ATI Technologies' Counter-Offensive is Still in Progress: RADEON X1900 XTX/XT (R580)

Part 2: Video Card's Features, Synthetic Tests

ATI Technologies' Counter-Offensive is Still in Progress: RADEON X1900 XTX/XT (R580): Part 1: Theoretical materials

ATI Technologies' Counter-Offensive is Still in Progress: RADEON X1900 XTX/XT (R580): Part 2: Video Card's Features and Synthetic Tests

So, we proceed.

All the details about peculiarities of the R580 architecture (RADEON X1900) are already reviewed by Alexander Medvedev in Part I of this article.

So, ATI plans on manufacturing two cards on this GPU.

ATI RADEON X1900 XTX 512MB GDDR3, 650/1550 MHz, 48 pixel/8 vertex pipes/16 TMUs/16 ROPs — $649
ATI RADEON X1900 XT 512MB GDDR3, 625/1450 MHz, 48 pixel/8 vertex pipes/16 TMUs/16 ROPs — $549

Differences between these two cards are obviously minimal. Such a great difference in prices has to do with marketing reasons only, in order to subdue the demand for 1900 XTX cards from the very beginning with higher prices.

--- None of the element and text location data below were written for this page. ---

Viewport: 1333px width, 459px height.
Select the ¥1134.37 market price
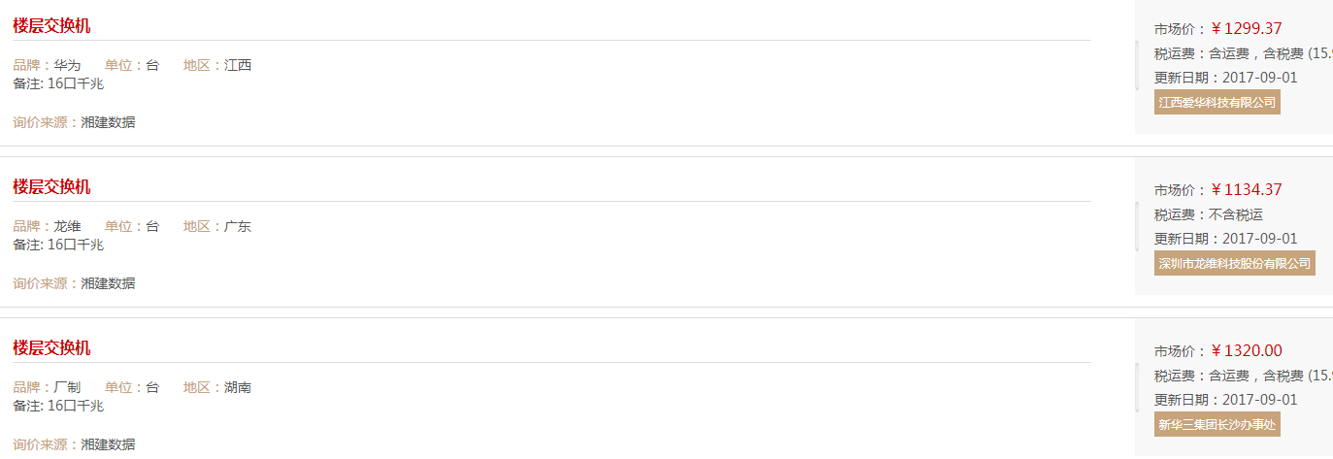click(1247, 189)
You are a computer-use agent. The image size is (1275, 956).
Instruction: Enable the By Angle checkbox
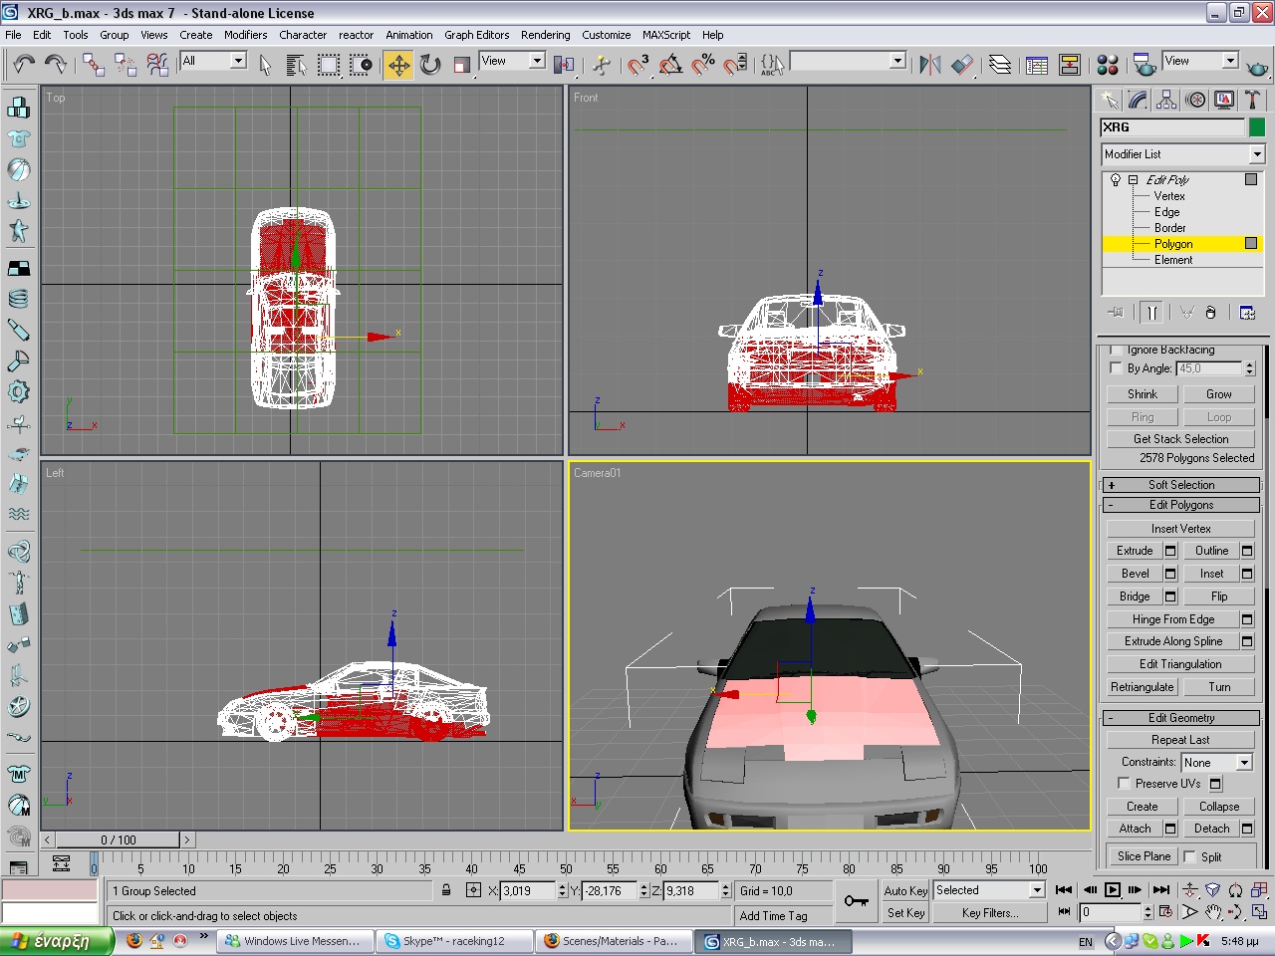1116,368
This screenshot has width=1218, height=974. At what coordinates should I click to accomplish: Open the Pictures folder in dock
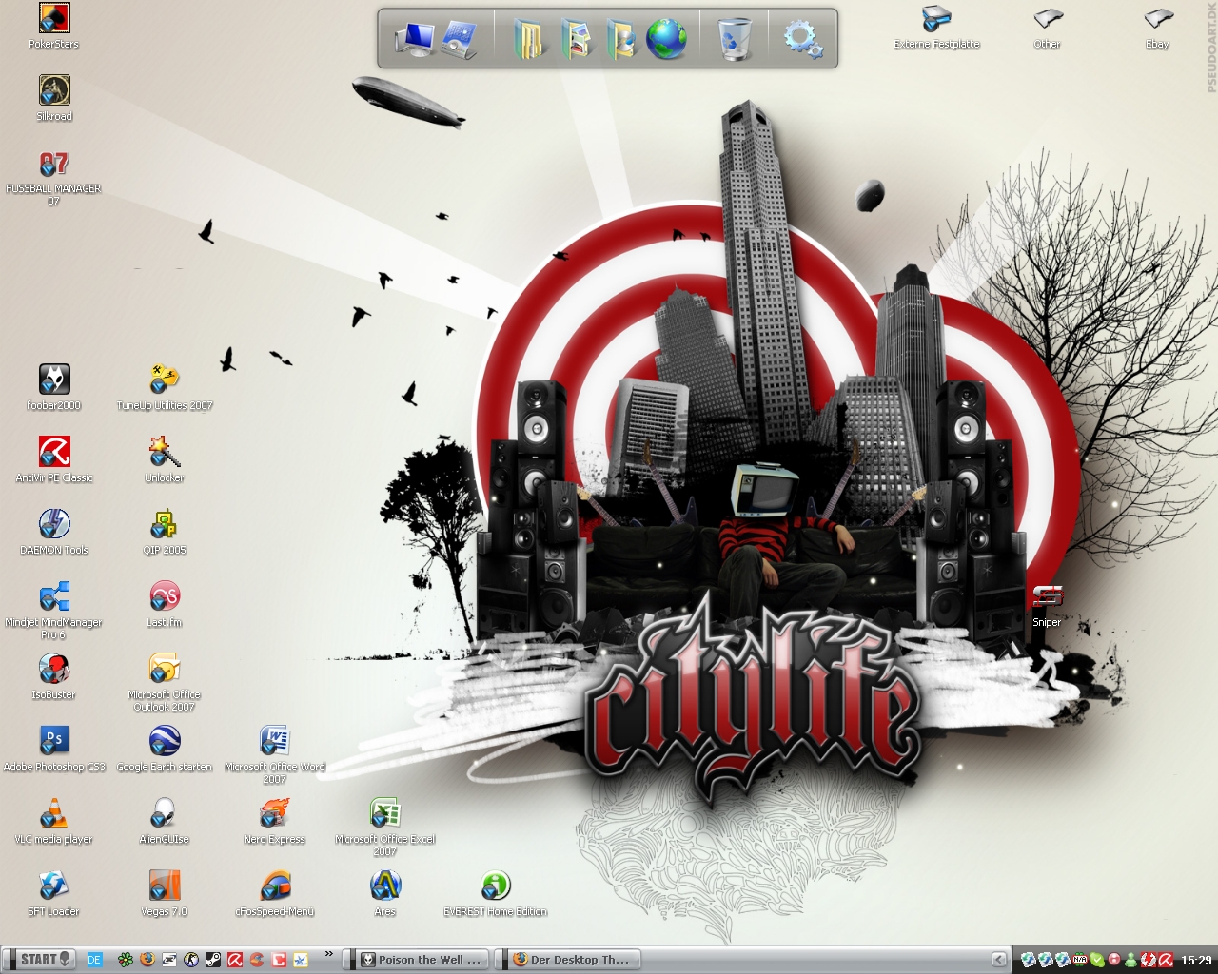(576, 39)
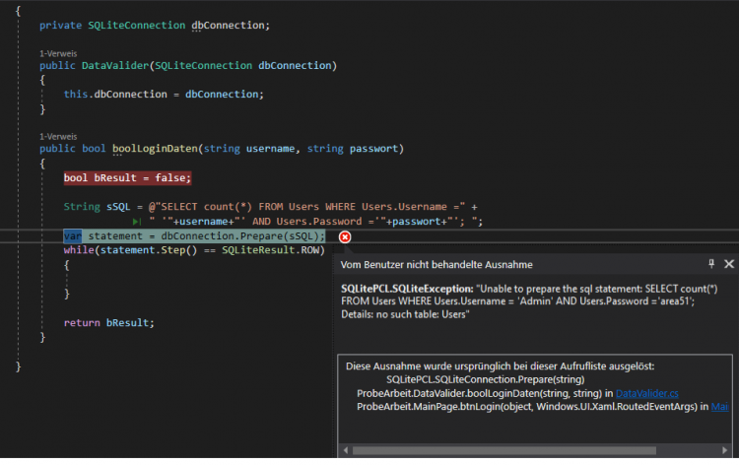This screenshot has height=465, width=739.
Task: Close the unhandled exception popup
Action: (728, 264)
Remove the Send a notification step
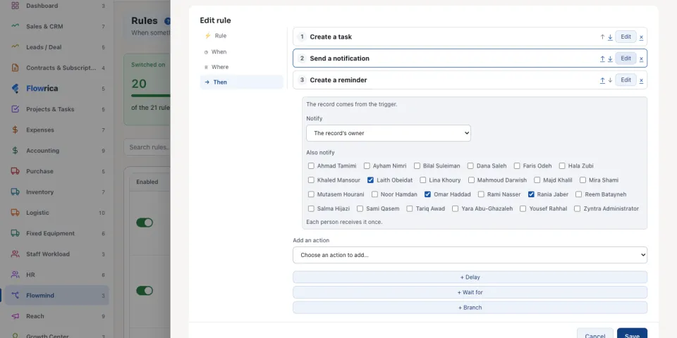 click(641, 58)
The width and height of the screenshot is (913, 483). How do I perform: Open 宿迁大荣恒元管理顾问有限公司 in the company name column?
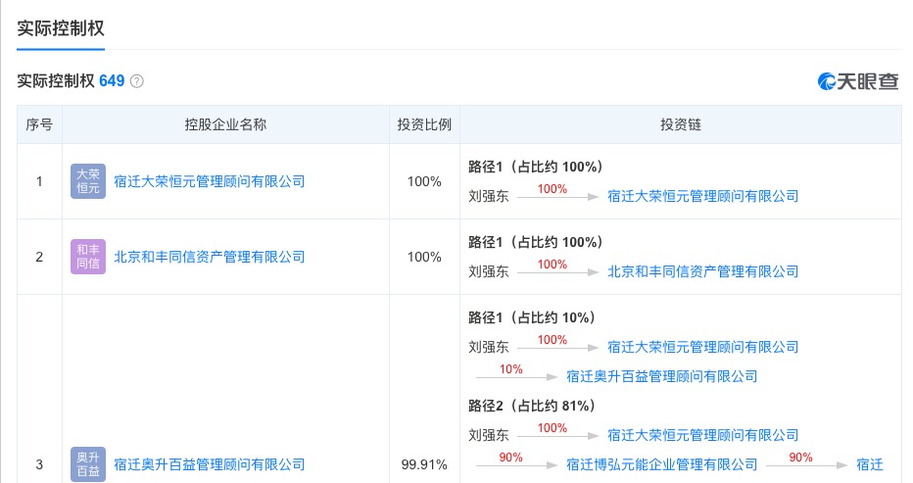pyautogui.click(x=210, y=181)
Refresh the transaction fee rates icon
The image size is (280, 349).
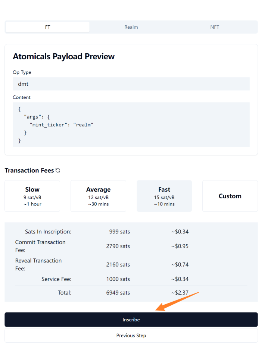tap(58, 170)
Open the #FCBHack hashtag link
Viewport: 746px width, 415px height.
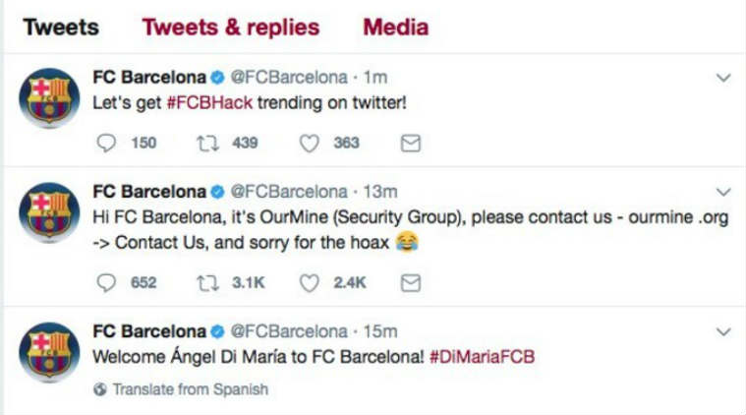tap(209, 103)
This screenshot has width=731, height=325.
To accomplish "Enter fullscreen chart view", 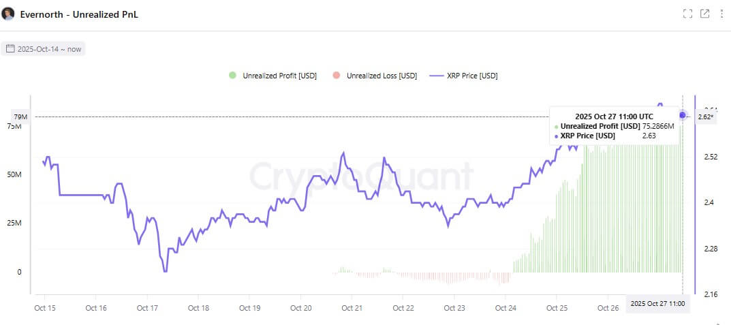I will [687, 14].
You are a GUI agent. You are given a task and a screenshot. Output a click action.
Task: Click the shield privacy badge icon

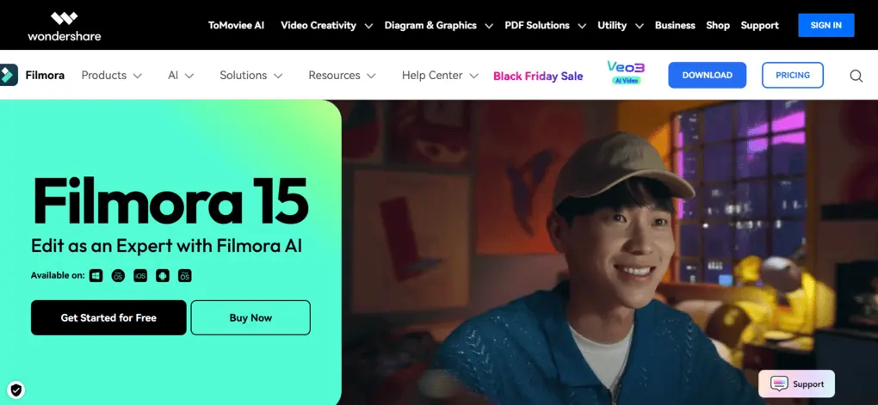[16, 390]
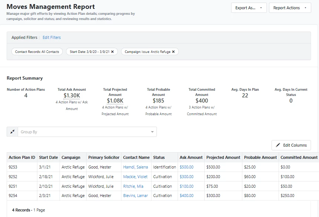This screenshot has width=319, height=217.
Task: Open the Group By dropdown
Action: [x=152, y=131]
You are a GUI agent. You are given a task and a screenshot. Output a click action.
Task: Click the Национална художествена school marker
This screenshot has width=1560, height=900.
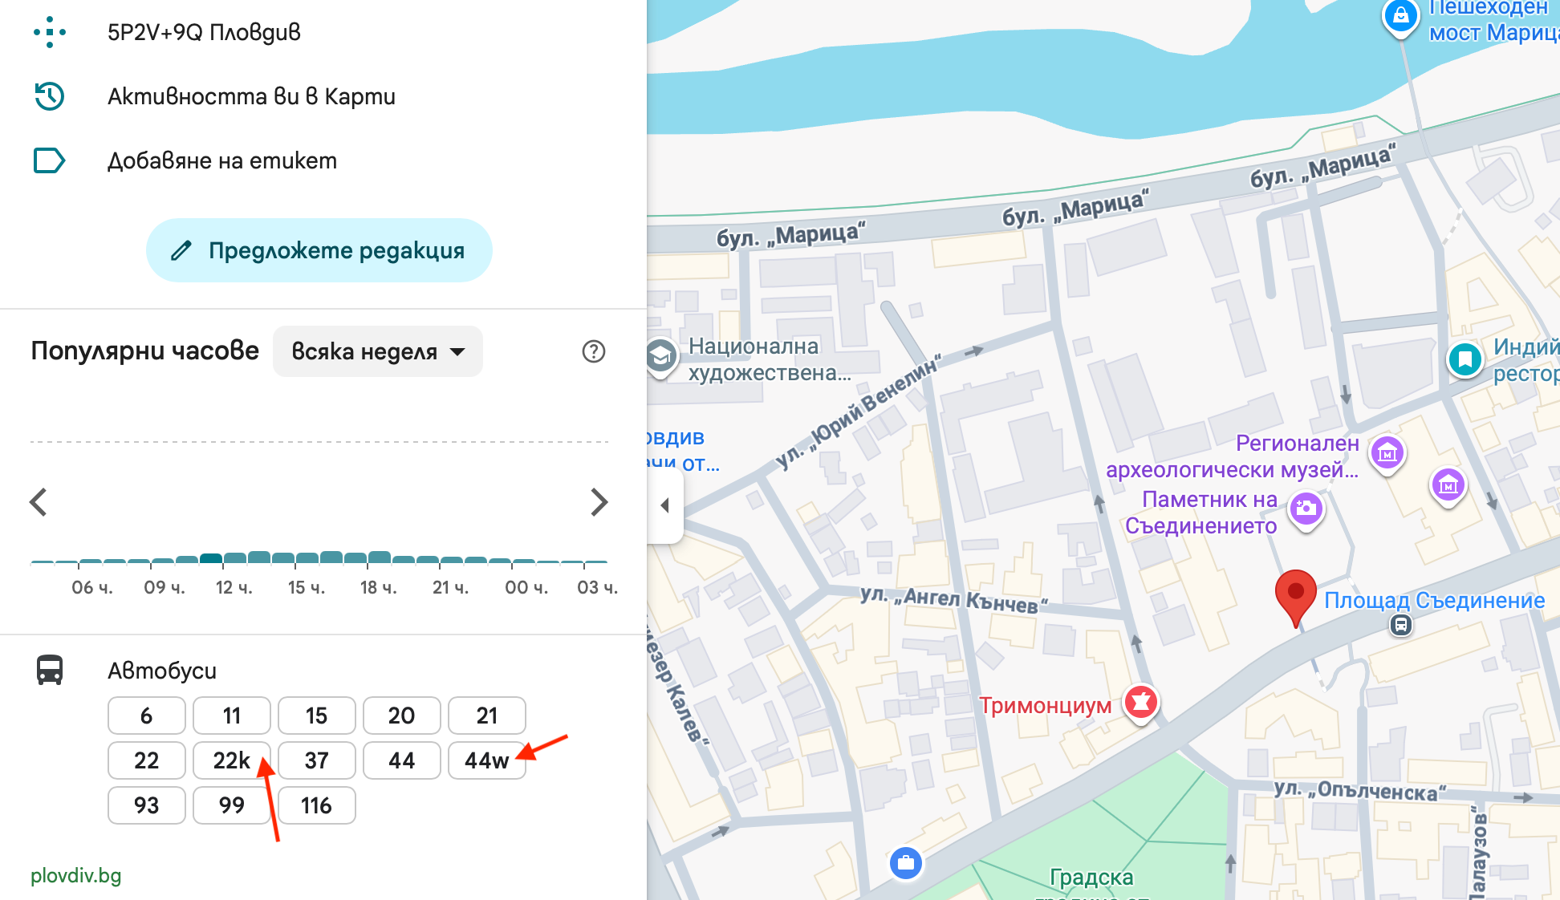661,355
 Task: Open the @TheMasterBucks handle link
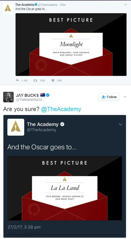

Our test lab got a top representative of the series - the 1900 XTX (reference card) and the X1900 XT (a PowerColor product, though it's also a reference card :). These very cards will be reviewed here.

Considering that both cards are COMPLETELY IDENTICAL in exterior (including the smallest details!), I will show only a reference card.

Video card

ATI RADEON X1900 XTX 512MB PCI-E

Interface: PCI-Express x16

Frequencies (chip/memory — physical (memory — effective): 650/775 (1550) MHz (1900 XT — 625/725 (1450) MHz)

Memory bus width: 256bit

Number of vertex pipelines: 8

Number of pixel pipelines: 48

ROPs: 16

TMUs: 16

Dimensions: 205x100x32mm (the last figure is the maximum thickness of a video card).

PCB color: red.

Output connectors: 2xDVI, S-Video.

VIVO: available (RAGE Theater)

TV-out: integrated into GPU.

ATI RADEON X1900 XTX 512MB PCI-E
The video card has 512 MB of GDDR3 SDRAM allocated in eight chips on the front side of the PCB. Samsung (GDDR3) memory chips. 1.1ns memory access time, which corresponds to 900 (1800) MHz.

Comparison with the reference design, front view
ATI RADEON X1900 XTX 512MB PCI-E	Reference card ATI RADEON X1800 XT 512MB PCI-E

Comparison with the reference design, back view
ATI RADEON X1900 XTX 512MB PCI-E	Reference card ATI RADEON X1800 XT 512MB PCI-E

You can see well that the design actually suffered no changes versus the X1800 XT, only a power supply unit was slightly modified (it's quite natural as the card has a new core with different memory chips, hence different voltages). In other respects, it's a complete copy of the reference design. So there is no point in elaborating on this issue, especially as we have reviewed the X1800 XT many times.

It should be noted the card is equipped with excessively fast 1.1ns memory. 1.26ns is quite enough for 1550 MHz (X1800 XT). I guess 1.1ns memory will be used only in engineering samples, production-line cards will use 1.26ns memory. Besides, memory voltage is reduced relative to the standard value, which is actually brought to nought by overclocking.

We should also mention that the card is equipped with a couple of DVI connectors. Moreover, they are Dual link DVI, which allow resolutions higher than 1600x1200 via a digital channel (owners of huge LCD monitors have already complained of this limitation several times).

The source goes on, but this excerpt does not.